READING PASSAGE:
▼▼▼
Controller changes to infrastructureRef leads to server-side apply reporting conflicts

mdbooth commented 1 year ago

What steps did you take and what happened?

I'm currently investigating a strange quirk of API conversion in CAPO. Our next release will introduce v1alpha7. I am testing the behaviour of v1alpha6. I notice that although I defined a MachineDeployment with:

      infrastructureRef:
        apiVersion: infrastructure.cluster.x-k8s.io/v1alpha6
        kind: OpenStackMachineTemplate

Something has rewritten this as:

      infrastructureRef:
        apiVersion: infrastructure.cluster.x-k8s.io/v1alpha7
        kind: OpenStackMachineTemplate

~~This works, but the results are subtly different to using the explicitly specified version.~~ This breaks server-side apply, as well as creating machine objects which are subtly different. Specifically this will create a v1alpha7 OpenStackMachine from the converted v1alpha7 OpenStackMachineTemplate. This means that the object will not have a conversion annotation, and therefore lossy v1alpha6->v1alpha7->v1alpha6 transformations will not be restored.

We have one of these in OpenStackMachine. In v1alpha6 the machinespec contains both networks and ports. In v1alpha7 networks are removed and they all become ports. This means that on down-conversion, without the conversion annotation networks cannot be correctly restored because we don't know which ports were previously networks.

This means that when viewed as v1alpha6, machines created before and after upgrade by the same MachineDeployment are different.

~~Hopefully this doesn't matter too much.~~ Assuming we have no bugs in our conversion logic the converted machine should operate the same as the old version, and external operators such as ArgoCD are more likely to be reconciling to be the template rather than the resulting machine. However it does open the door to edge cases, and creates an unexpected difference in behaviour across an upgrade.

~~I also wonder how reconciliation tools (like Argo CD) handle the fact that the MachineDeployment spec changed without command.~~

The serious issue is that the server-side changes to the Cluster, KubeadmControlPlane, and MachineDeployment specs break server-side apply. This will break any client tooling which relies on server-side apply. Specifically it breaks kubectl apply ... --server-side=true, and is likely to break third party tooling such as Argo CD.

Incidentally, @lentzi90 found the code which changes it: https://github.com/kubernetes-sigs/cluster-api/blob/main/internal/controllers/machinedeployment/machinedeployment_controller.go#L413 and https://github.com/kubernetes-sigs/cluster-api/blob/main/util/conversion/conversion.go#L62

What did you expect to happen?
▲▲▲
RECORD SET:
▼▼▼
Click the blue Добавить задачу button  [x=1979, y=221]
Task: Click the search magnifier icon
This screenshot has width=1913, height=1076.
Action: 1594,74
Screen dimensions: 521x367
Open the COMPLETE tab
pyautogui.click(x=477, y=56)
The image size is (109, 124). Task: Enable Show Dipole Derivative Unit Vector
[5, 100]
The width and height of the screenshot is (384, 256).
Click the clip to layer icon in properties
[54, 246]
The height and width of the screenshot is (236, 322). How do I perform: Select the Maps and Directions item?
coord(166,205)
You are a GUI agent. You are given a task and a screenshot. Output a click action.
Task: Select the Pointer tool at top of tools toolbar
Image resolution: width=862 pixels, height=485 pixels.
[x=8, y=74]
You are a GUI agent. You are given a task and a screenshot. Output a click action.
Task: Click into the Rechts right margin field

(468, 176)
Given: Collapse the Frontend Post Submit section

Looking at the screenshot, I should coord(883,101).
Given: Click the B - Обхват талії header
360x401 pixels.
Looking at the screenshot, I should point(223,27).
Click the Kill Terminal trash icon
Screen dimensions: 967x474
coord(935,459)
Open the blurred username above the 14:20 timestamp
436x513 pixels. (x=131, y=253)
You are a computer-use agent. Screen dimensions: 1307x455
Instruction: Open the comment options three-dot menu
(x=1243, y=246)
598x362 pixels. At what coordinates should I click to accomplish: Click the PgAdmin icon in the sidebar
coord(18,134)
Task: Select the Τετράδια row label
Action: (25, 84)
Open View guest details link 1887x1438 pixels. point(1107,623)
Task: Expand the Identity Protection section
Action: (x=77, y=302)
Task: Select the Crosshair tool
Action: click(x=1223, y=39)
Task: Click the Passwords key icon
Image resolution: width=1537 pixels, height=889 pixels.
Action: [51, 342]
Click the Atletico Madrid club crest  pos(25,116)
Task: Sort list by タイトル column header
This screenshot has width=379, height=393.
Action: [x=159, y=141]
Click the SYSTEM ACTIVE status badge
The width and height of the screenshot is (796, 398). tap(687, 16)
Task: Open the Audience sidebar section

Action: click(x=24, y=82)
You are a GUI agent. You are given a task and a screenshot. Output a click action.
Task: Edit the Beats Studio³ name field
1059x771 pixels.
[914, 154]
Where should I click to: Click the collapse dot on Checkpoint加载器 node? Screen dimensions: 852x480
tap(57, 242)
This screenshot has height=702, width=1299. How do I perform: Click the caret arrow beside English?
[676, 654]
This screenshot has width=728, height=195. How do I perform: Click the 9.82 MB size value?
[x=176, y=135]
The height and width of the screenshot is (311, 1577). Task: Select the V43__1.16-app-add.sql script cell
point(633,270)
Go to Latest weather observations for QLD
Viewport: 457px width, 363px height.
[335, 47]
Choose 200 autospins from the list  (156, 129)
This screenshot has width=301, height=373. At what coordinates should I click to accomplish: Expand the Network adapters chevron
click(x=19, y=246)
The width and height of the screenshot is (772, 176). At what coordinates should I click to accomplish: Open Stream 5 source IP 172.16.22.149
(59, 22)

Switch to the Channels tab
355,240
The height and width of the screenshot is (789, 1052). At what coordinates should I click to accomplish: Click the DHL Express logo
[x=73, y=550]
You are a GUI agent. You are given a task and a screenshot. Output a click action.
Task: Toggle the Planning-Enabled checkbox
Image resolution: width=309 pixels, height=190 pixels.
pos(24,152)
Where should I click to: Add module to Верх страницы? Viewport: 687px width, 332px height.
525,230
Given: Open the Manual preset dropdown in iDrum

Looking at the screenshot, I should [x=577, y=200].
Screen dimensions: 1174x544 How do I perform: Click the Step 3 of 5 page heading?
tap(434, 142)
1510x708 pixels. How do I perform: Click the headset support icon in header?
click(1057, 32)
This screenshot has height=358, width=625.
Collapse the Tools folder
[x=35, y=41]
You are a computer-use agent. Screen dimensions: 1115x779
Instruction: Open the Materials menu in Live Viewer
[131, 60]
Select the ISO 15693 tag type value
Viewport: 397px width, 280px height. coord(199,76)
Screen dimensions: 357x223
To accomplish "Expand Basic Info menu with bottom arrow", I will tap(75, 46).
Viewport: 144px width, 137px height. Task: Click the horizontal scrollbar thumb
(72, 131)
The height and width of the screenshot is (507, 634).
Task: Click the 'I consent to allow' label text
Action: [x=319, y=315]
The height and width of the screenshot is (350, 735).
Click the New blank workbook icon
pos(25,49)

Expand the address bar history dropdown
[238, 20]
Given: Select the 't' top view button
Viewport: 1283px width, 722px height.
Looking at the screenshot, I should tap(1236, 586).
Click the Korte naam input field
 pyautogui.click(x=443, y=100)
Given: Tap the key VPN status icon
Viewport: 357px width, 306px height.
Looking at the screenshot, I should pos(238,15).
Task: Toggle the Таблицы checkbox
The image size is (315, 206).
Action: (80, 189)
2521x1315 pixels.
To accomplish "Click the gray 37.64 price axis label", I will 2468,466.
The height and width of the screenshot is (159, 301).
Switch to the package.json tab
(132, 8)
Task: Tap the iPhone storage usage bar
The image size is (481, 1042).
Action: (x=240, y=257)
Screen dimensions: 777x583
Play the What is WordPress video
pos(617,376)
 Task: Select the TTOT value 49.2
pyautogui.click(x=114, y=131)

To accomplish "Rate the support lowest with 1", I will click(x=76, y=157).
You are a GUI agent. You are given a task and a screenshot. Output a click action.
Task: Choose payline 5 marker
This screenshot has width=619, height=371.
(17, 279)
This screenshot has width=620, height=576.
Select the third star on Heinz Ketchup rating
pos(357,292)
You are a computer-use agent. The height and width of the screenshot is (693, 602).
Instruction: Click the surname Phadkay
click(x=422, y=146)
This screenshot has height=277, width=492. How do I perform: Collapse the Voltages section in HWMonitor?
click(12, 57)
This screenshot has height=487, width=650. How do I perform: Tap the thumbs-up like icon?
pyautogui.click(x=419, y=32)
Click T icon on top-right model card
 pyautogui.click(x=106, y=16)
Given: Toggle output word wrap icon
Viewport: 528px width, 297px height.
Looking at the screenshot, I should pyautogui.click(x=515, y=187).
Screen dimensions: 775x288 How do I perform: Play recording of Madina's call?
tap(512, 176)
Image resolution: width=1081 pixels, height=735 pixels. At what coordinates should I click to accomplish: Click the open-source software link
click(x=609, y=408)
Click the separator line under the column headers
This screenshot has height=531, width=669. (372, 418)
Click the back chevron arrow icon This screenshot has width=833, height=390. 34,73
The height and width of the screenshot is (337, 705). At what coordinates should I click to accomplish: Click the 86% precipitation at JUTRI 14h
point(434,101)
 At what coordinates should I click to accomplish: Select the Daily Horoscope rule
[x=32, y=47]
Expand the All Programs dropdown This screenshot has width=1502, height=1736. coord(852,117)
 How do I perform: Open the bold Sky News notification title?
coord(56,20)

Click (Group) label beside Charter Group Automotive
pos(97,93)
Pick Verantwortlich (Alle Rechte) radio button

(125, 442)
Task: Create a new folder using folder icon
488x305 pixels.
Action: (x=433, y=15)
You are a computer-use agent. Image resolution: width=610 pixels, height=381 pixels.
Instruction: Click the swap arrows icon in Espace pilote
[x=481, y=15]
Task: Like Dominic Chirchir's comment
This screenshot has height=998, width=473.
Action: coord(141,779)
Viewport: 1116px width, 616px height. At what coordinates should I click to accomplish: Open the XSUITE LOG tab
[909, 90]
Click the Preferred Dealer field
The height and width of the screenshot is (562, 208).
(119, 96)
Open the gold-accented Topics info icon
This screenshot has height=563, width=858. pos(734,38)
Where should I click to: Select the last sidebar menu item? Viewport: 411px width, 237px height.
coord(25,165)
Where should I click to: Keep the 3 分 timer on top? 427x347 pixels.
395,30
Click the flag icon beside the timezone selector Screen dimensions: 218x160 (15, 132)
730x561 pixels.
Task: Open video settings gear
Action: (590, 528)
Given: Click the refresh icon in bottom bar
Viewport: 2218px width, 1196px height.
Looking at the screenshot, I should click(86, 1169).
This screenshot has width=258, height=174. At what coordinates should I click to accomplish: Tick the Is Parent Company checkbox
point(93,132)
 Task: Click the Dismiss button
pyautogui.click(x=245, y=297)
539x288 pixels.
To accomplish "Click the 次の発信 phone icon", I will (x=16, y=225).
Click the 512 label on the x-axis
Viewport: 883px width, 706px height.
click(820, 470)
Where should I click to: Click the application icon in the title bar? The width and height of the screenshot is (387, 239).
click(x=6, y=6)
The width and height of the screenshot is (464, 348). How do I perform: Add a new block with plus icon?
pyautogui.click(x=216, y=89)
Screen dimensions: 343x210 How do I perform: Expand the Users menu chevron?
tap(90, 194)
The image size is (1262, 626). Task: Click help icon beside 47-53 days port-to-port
▲▲▲
GOAL: In the issue report on infrastructureRef rewrites, what happens to networks in the OpenStackMachine spec in v1alpha7?

EXERCISE SOLUTION: Networks are removed, and they all become ports.